- TEXT FOR ANALYSIS -
┌──

Texas Health Resources in national spotlight for population health

Ferdinand Velasco, MDFerdinand Velasco, MD

'Best practices are being shared and stimulated,' CMIO says

Texas Health Resources recently received the Richard A. Norling Premier Alliance Excellence Award for its healthcare leadership. According to Ferdinand Velasco, MD, THR’s vice president and CMIO, the award comes as a recognition of what the whole organization is doing around population health.

THR, a system of 25 hospitals in the Dallas-Fort Worth area, is the third to receive the annual Norling, an award given to progressive members of the Premier Alliance. THR won the award for its achievements in the federal “triple aim” plan for healthcare: improving patient care, lowering costs and focusing on population health, Velasco says.

As a platform for population health, THR has been focused on electronic health record adoption for some time, Velasco tells Healthcare IT News. Some of the system’s hospitals achieved meaningful use Stage 1 on the first day the program started. “We are all HIMSS Analytics Stage 6 hospitals, except for one hospital, that opened last year at a Stage 7,” he says. “We are now well positioned to bring the rest of the system to Stage 7.”

[See also: Texas Health Resources CMIO tells how the system earned $19M for Stage 1.]

THR, along with North Texas Specialty Physicians, is a charter participant in the Medicare Pioneer ACO program. Texas Health has begun using an ACO "dashboard," an analytical tool to evaluate care metrics, according to Velasco. The dashboard allows the system to look at care on a system, regional, clinic or individual level. Participants with the right security level can drill down and see trends, he explains.

└──

Collected data:
┌──

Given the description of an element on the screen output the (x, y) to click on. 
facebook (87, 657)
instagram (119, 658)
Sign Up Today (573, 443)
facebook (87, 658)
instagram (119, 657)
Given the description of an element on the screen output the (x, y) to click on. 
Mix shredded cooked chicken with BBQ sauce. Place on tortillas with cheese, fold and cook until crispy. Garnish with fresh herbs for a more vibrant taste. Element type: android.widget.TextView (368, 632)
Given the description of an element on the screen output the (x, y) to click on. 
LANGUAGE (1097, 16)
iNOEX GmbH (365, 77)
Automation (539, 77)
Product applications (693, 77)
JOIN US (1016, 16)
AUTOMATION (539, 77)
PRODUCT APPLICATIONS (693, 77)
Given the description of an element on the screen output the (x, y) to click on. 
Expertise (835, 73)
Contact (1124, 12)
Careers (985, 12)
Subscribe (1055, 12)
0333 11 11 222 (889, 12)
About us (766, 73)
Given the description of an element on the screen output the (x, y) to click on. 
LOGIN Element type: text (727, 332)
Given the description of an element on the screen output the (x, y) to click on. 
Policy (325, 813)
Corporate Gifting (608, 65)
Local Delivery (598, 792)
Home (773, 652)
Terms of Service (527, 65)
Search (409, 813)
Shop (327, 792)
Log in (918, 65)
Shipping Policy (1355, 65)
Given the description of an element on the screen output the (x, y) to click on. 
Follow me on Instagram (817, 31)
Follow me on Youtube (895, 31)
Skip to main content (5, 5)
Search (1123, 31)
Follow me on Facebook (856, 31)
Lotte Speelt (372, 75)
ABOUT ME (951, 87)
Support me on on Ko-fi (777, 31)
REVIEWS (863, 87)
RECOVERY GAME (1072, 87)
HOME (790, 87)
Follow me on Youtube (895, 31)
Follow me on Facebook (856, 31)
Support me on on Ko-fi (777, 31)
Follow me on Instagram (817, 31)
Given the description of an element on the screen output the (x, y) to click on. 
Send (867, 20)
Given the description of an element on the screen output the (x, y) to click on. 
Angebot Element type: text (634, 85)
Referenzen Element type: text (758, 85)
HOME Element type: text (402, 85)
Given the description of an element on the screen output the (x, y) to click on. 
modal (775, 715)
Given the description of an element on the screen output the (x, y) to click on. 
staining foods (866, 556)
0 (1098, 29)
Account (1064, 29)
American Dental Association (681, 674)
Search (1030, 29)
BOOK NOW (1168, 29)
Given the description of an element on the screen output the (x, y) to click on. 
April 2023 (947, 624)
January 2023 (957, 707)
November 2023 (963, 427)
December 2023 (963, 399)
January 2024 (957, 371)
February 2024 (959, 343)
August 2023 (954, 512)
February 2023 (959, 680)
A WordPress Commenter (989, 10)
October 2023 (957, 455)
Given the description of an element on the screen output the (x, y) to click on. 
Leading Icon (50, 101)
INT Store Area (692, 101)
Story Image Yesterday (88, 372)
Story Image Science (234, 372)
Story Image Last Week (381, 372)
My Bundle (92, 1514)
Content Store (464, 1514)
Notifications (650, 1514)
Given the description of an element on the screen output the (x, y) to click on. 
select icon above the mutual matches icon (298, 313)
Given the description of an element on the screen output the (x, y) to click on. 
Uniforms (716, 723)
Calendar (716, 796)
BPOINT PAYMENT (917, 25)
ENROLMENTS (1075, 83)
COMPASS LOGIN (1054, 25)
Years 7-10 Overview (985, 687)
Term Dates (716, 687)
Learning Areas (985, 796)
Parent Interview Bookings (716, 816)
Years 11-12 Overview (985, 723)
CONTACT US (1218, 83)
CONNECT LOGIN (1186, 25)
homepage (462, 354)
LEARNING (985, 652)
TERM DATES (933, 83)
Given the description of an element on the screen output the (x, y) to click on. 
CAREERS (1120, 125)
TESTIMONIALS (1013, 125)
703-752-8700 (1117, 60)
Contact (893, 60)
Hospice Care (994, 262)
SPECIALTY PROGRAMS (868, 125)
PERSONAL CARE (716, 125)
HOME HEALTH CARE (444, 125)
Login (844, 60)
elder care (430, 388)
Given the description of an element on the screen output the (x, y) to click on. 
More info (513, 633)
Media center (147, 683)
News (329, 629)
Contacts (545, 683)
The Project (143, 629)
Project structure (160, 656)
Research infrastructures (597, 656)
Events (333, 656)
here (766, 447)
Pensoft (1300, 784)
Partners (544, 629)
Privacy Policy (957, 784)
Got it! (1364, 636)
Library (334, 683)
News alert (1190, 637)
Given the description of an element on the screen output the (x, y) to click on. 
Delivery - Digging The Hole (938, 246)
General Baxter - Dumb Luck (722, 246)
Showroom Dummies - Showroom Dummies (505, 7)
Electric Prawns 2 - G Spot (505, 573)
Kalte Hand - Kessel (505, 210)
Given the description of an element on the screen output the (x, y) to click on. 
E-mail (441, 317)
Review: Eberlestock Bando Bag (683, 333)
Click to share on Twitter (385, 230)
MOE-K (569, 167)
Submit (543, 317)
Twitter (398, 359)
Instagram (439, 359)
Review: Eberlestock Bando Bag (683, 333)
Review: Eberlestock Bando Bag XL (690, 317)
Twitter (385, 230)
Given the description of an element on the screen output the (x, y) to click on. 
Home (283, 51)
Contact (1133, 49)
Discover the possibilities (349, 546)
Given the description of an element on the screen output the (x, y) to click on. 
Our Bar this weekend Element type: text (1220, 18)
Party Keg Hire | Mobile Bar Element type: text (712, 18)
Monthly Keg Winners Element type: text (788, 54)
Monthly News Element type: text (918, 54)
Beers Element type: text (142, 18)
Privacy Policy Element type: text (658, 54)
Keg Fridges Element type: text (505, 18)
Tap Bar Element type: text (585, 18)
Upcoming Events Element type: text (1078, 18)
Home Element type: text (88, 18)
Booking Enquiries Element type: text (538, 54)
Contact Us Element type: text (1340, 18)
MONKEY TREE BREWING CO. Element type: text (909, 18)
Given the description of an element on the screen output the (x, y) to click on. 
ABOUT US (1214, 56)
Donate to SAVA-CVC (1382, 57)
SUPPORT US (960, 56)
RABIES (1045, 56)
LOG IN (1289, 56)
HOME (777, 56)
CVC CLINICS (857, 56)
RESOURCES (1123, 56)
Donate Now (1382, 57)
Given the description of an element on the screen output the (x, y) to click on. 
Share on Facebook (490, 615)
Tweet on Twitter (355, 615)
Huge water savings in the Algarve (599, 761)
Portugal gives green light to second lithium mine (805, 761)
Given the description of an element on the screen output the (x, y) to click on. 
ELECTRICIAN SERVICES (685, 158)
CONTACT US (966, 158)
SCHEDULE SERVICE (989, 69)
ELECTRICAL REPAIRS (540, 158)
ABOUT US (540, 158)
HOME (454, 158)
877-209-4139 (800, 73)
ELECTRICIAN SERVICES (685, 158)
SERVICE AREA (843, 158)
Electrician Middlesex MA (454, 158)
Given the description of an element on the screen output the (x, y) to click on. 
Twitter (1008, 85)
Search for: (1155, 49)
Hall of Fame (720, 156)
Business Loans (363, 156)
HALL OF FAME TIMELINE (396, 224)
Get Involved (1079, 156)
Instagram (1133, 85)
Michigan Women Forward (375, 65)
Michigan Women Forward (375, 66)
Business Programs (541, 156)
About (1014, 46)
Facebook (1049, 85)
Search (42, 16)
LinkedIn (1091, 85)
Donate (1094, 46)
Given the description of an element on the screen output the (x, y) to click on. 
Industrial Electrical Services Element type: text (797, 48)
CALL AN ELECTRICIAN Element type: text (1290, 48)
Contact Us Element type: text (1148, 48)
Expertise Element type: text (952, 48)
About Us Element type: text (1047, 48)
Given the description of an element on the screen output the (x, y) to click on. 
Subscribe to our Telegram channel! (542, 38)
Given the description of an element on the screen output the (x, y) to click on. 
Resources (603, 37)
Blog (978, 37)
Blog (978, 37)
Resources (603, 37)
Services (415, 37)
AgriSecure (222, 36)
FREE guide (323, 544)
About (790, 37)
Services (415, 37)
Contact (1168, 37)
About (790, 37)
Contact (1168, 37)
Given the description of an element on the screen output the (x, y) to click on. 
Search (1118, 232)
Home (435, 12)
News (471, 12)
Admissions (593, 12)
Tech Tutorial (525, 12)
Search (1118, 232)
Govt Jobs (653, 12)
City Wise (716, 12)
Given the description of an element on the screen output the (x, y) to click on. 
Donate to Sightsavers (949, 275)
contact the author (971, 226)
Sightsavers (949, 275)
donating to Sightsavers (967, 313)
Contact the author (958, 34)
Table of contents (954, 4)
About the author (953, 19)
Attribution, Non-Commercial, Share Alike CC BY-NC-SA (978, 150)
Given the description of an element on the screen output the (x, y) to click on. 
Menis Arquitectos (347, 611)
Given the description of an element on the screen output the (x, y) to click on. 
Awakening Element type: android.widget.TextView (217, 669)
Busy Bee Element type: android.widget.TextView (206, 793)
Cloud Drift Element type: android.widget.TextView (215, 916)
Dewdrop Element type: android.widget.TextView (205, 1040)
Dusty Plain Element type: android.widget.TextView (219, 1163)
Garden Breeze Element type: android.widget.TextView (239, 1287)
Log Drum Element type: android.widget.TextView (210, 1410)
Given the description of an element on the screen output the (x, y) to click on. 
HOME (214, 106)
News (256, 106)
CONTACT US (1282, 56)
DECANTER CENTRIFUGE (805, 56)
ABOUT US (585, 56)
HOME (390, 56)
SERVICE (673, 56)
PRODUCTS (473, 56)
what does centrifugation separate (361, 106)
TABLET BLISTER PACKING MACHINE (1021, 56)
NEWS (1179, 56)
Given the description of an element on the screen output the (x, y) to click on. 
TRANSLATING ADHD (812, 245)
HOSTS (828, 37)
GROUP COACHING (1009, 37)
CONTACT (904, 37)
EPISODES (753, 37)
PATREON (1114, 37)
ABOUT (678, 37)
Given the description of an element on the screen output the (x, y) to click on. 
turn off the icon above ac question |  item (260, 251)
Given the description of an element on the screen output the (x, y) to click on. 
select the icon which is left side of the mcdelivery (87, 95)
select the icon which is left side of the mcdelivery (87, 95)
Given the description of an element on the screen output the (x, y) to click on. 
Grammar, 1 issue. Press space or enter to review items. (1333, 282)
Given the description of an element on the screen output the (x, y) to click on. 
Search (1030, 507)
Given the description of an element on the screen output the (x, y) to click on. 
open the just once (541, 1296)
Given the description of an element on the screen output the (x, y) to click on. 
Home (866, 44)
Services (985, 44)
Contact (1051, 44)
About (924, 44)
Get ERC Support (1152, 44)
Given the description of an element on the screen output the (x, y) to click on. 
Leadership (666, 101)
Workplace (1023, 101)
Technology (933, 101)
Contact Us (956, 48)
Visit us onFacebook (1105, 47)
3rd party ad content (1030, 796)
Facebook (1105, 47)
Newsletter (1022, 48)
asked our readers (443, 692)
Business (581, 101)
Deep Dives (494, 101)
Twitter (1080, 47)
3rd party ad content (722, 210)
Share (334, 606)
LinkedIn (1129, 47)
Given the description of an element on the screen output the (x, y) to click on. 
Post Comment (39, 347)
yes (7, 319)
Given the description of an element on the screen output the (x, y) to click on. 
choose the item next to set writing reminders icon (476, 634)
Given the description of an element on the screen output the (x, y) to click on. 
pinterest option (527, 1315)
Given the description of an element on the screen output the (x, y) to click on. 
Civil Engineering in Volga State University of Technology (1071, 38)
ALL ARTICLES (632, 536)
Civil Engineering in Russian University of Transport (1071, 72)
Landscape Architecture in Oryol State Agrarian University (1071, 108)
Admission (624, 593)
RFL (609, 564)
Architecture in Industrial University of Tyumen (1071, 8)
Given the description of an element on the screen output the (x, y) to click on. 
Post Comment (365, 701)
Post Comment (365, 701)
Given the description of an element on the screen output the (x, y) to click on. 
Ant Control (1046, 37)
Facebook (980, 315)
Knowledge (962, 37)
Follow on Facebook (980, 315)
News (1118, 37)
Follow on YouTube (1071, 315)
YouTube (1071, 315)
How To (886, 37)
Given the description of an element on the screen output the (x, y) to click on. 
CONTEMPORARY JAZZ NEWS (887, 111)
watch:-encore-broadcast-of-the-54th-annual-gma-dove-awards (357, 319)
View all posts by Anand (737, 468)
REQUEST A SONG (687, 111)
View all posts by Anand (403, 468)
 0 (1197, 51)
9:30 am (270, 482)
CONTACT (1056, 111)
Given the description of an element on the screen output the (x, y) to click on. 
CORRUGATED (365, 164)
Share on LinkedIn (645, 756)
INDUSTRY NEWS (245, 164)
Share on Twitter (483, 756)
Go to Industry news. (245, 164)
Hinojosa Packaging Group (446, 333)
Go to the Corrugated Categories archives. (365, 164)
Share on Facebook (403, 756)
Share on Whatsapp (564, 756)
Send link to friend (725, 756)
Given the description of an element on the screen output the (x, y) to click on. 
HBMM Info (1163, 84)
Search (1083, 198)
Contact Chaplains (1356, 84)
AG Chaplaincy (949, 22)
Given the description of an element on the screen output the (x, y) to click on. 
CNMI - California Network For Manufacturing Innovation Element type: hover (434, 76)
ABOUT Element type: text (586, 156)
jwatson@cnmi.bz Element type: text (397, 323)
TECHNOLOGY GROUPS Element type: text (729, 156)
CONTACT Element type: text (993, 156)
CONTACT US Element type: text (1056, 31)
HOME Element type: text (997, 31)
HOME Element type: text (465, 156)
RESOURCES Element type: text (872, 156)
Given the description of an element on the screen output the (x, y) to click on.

└──

- WORK ORDER A -
Answer these questions from the article on Texas Health Resources:
(i) How many hospitals make up the THR system, and in what area are they located?
(ii) At what HIMSS Analytics stage did the hospital that opened last year start?
(iii) Which organization joined THR as a charter participant in the Medicare Pioneer ACO program?
- WORK ORDER B -
In the article on Texas Health Resources, rewrite the paragraph beginning "THR, along with North Texas Specialty Physicians" as a short bulleted list that keeps its main facts.
- WORK ORDER C -
Continue the article on Texas Health Resources from its last sentence, keeping its news-report style.
The entries are separate material and have no connection to the article on Texas Health Resources.

- EXPECTED ANSWER A -
(i) 25 hospitals, in the Dallas-Fort Worth area.
(ii) Stage 7.
(iii) North Texas Specialty Physicians.

- EXPECTED ANSWER B -
- THR and North Texas Specialty Physicians are charter participants in the Medicare Pioneer ACO program.
- Texas Health has begun using an ACO "dashboard," an analytical tool for evaluating care metrics.
- The dashboard shows care at the system, regional, clinic or individual level.
- Participants with the right security level can drill down and see trends.

- EXPECTED ANSWER C -
The use of the dashboard has been “eye-opening to the doctors,” Velasco says, and for the most part they have embraced it. They realize that the statistics will be available to the Centers for Medicare & Medicaid Services as part of the Pioneer program, so the doctors would rather see the information earlier than later. “We have to be aware of what we’re doing,” he says.

The dashboard allows physicians to compare themselves to their peers and to reach out to those who are high performers for advice. “It opens up the door for collaborations,” Velasco says. “Best practices are being shared and stimulated. That’s what, fundamentally, business intelligence does; it provides insight and foresight.”

The business intelligence capability, on top of EHRs, arms physicians with information to provide transparency, he says. “The reality is, this is data we are now accountable for. We ought to have it ahead of external stakeholders.”

Velasco says the most visionary of physicians at THR may have seen where EHRs were headed – toward population health. “When we first started, we had coordination at the clinical levels," he says. "Now, there is more collaboration between hospitals and among doctors – and more discussion along the lines of standards of care.”